§ **WORK ITEM**:
Print the data below exactly as it stands, and keep the pictures out.

§ **RECORDS**:
· · ·

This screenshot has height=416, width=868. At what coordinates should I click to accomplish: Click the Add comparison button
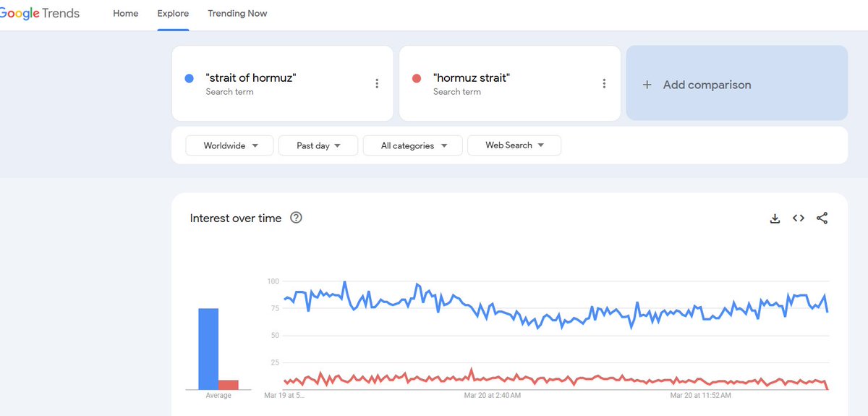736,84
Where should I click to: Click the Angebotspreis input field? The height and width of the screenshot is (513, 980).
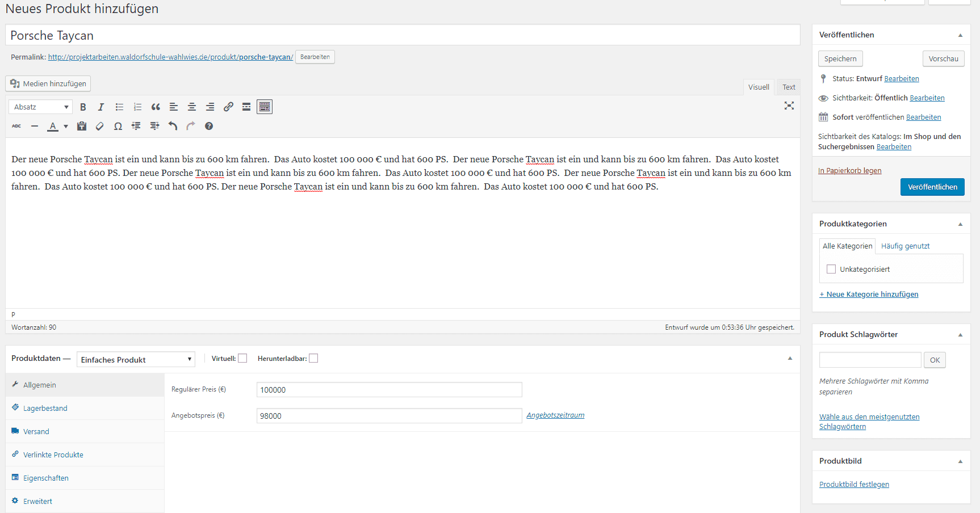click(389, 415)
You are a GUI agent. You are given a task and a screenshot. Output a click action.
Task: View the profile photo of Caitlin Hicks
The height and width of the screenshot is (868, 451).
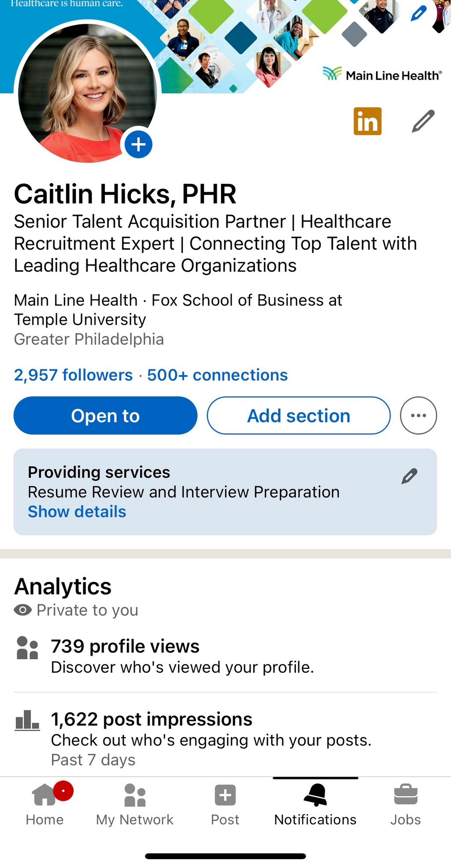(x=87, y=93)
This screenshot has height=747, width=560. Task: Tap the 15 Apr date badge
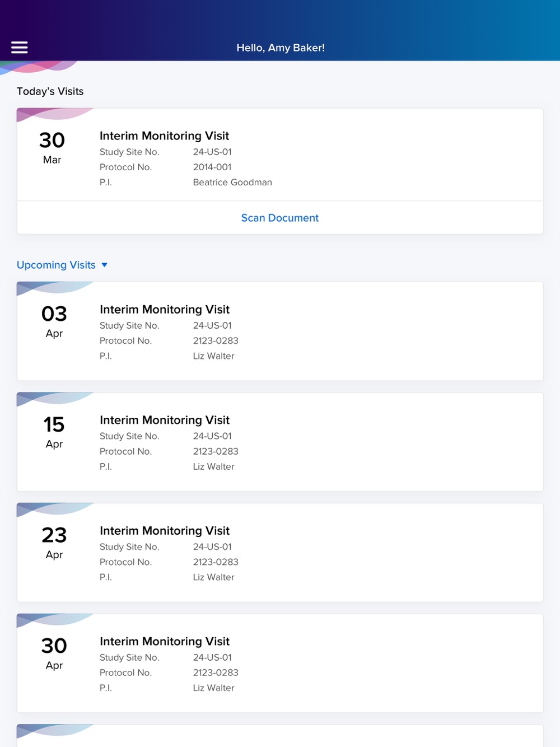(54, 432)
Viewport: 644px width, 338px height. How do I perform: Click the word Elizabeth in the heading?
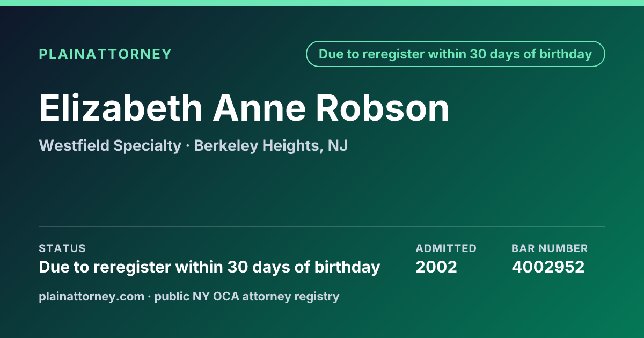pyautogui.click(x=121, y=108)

· · ·

§ **RESPONSE TO THIS TASK**:
This screenshot has height=416, width=868. At what coordinates should I click to accomplish: Click the Add comparison button
736,84
Where should I click to: Click the Angebotspreis input field? The height and width of the screenshot is (513, 980).
click(389, 415)
You are a GUI agent. You are given a task and a screenshot. Output a click action.
Task: View the profile photo of Caitlin Hicks
The height and width of the screenshot is (868, 451).
(x=87, y=93)
This screenshot has height=747, width=560. Task: Tap the 15 Apr date badge
(54, 432)
Viewport: 644px width, 338px height. How do I perform: Click the word Elizabeth in the heading?
pyautogui.click(x=121, y=108)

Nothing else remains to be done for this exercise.